O'Connor's recent series of 26 interconnected drawings are large, pictogram-like works that depict, through text and graphic images, the lifespan of a working class male as he encountered myriad obstacles, both real and imagined. These works reference Hollywood filmmaking, consumer drug effects, video game spaces, social class, popular music, dream imagery, theories of time perception, literary fiction, advertisement logos, etc. In a recent series of photographic collages, O'Connor fused close up NASA images of sunspots onto the surface of his face, creating, disturbing composite portraits that investigated the relationship between celestial patterns and those of the human being on Earth.

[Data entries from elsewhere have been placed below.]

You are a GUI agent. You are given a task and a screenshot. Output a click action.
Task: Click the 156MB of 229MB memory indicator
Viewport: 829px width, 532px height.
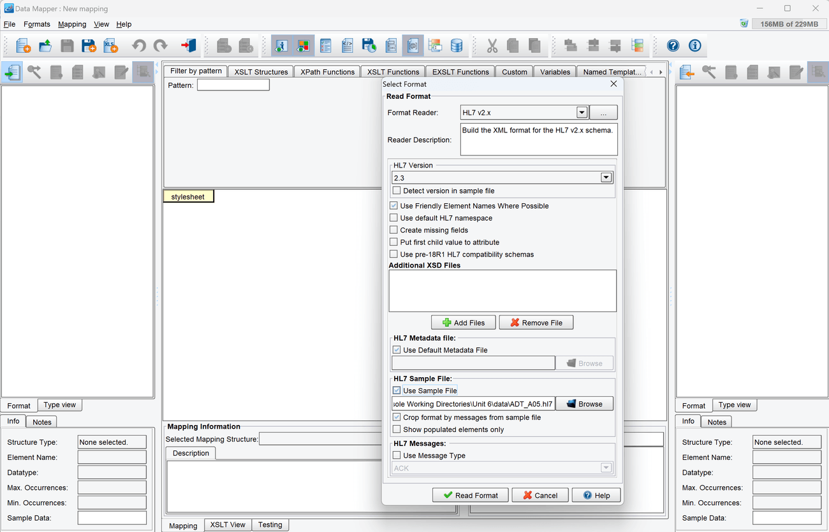click(789, 23)
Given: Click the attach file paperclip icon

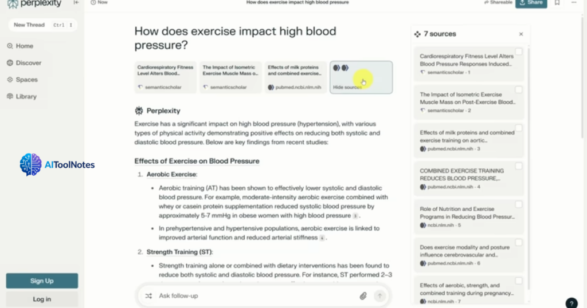Looking at the screenshot, I should point(363,296).
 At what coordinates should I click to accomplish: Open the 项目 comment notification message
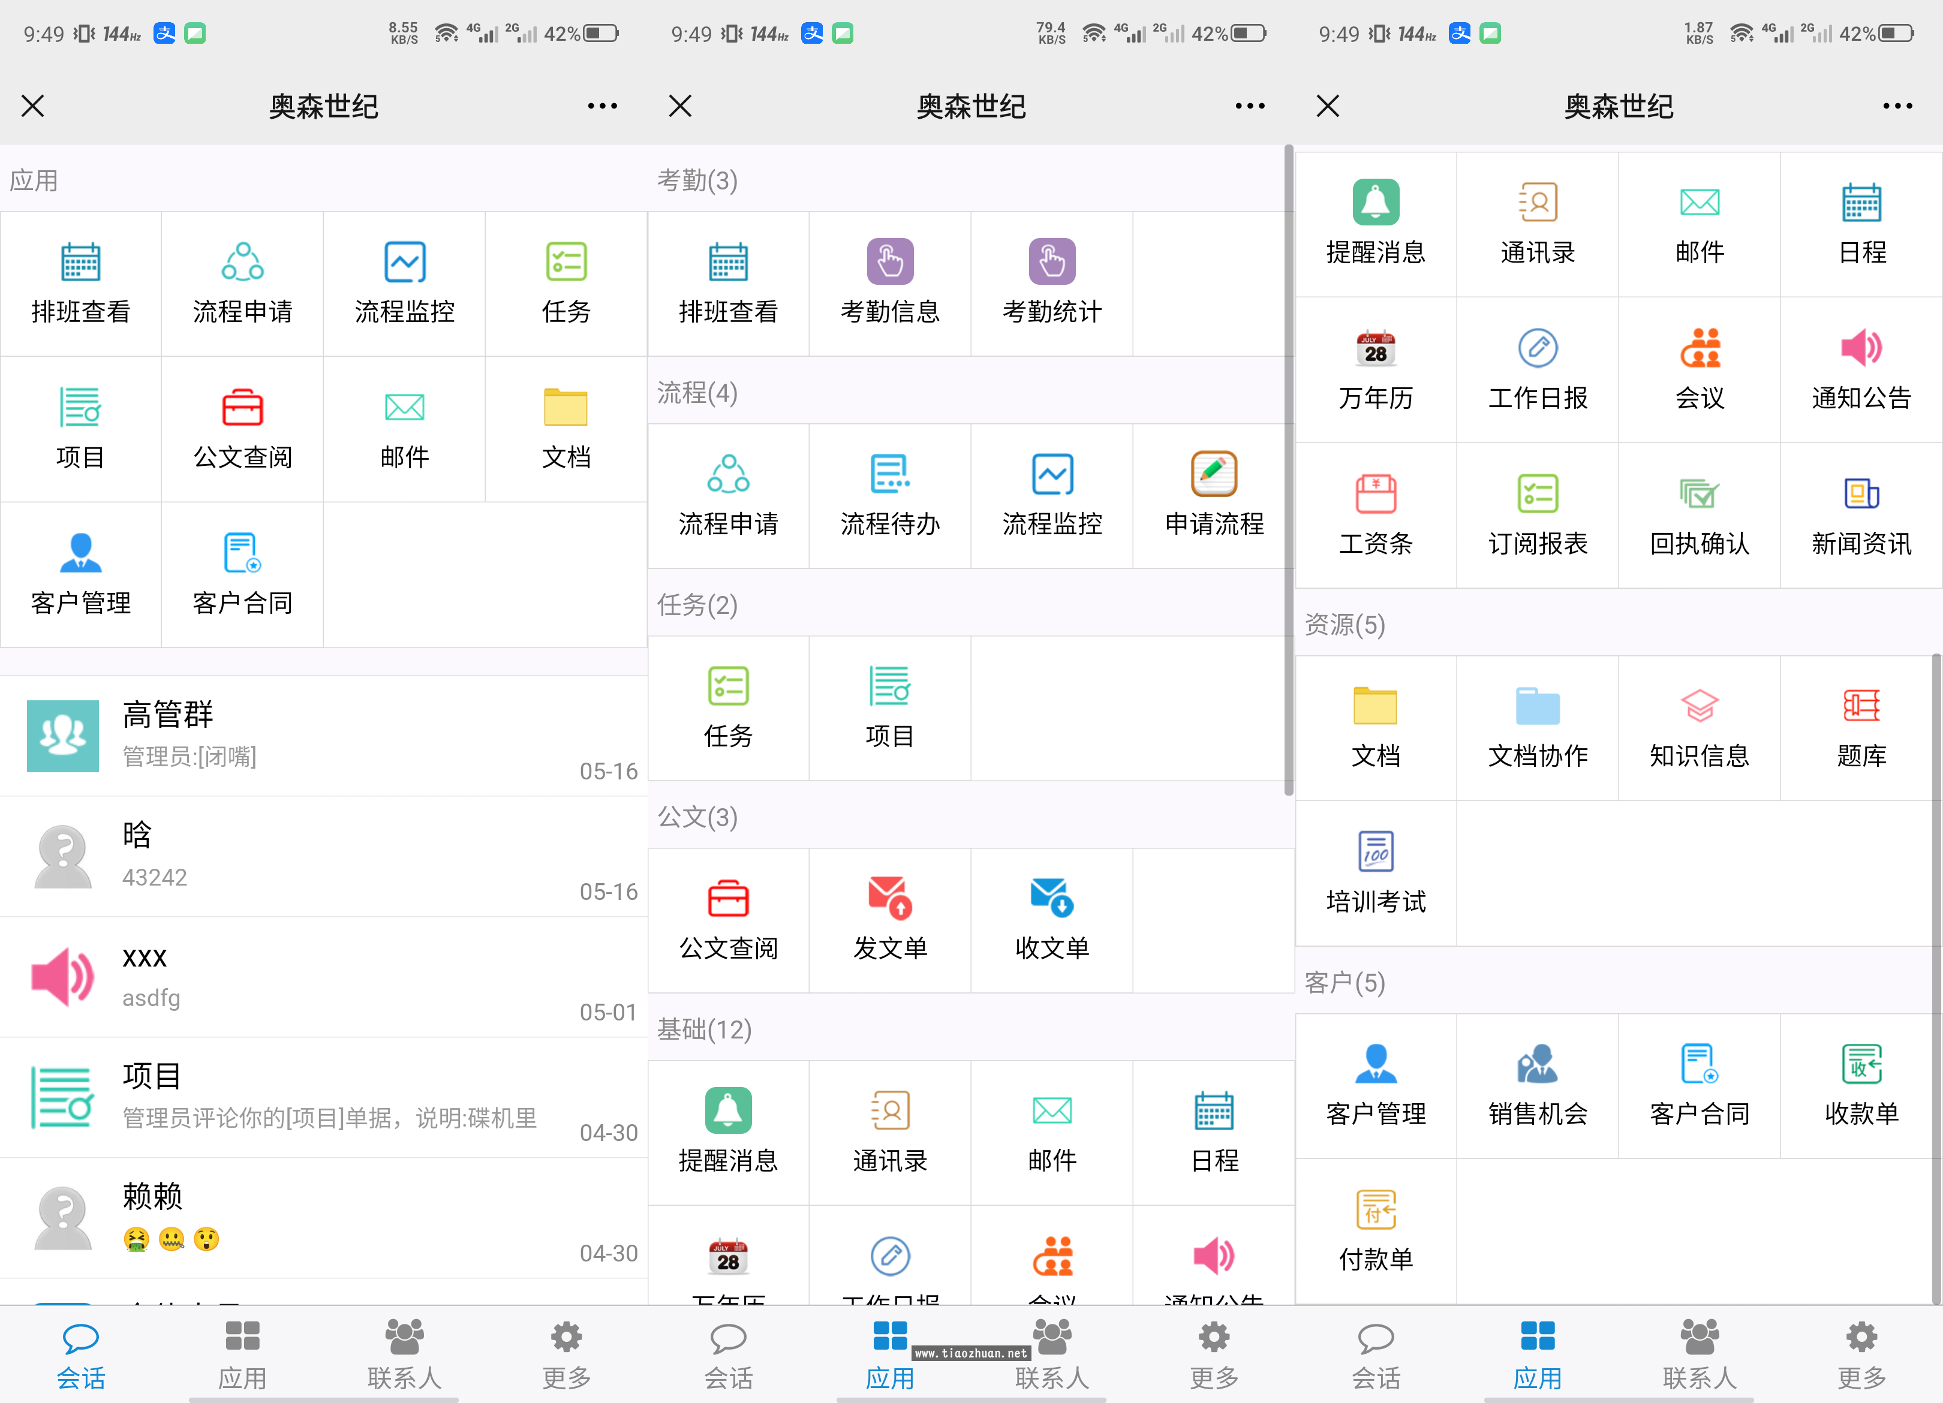[324, 1096]
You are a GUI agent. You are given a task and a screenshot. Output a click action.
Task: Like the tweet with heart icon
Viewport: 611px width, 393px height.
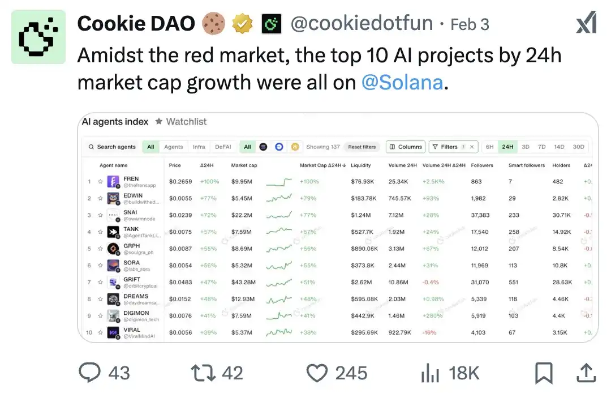pyautogui.click(x=317, y=372)
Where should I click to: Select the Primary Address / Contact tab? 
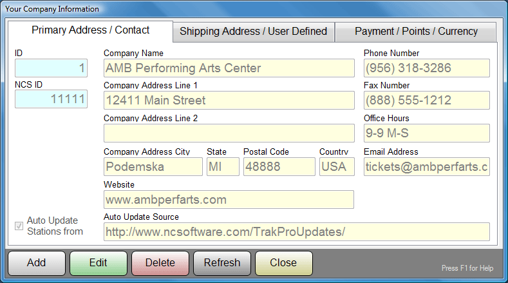point(90,30)
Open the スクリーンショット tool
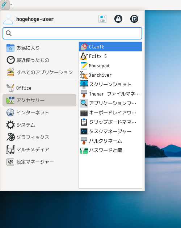 110,84
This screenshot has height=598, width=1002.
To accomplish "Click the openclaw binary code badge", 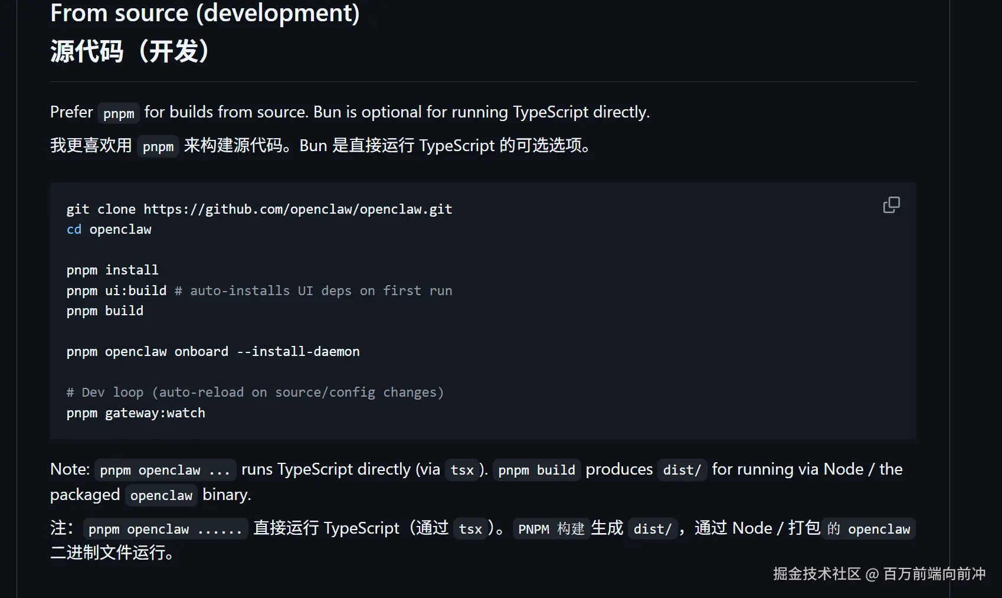I will (161, 495).
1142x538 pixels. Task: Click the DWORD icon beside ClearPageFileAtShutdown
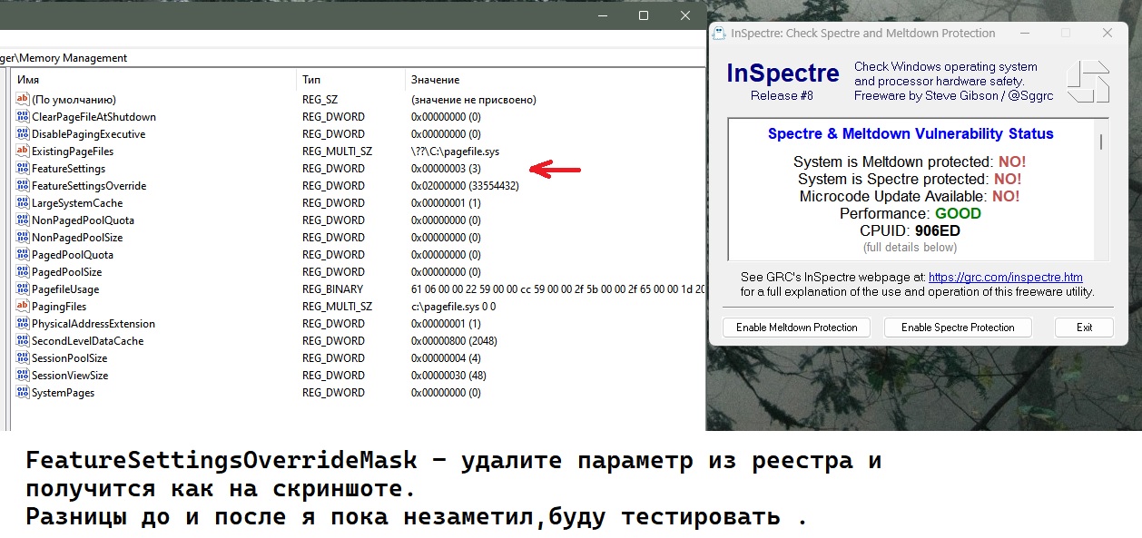21,116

Overall, many of O'Connor's recent works explore the moment when an individual's internal intentions and desires are affected, opposed, or concretely influenced by a more powerful external force.

== Small works ==
O'Connor also make faster, smaller scaled collages, sculptures, and self-portraits. The time discrepancy in this aspect of his studio practice is intentional and undergirds his exploration of the intersection points between the political, scientific, mathematical, linguistic, and personal. For instance in Recursevolution, John J. O’Connor explores how physical matter, life, and consciousness evolve through repeating cycles. He connects biological evolution, the structure of the sun, and artificial intelligence into one system that expands and contracts over time. The drawing is built in layers that move inward, showing how awareness grows from simple matter into complex thought. O’Connor treats the artwork itself as a system, where each layer affects the next, mirroring how evolution and intelligence continuously reshape themselves.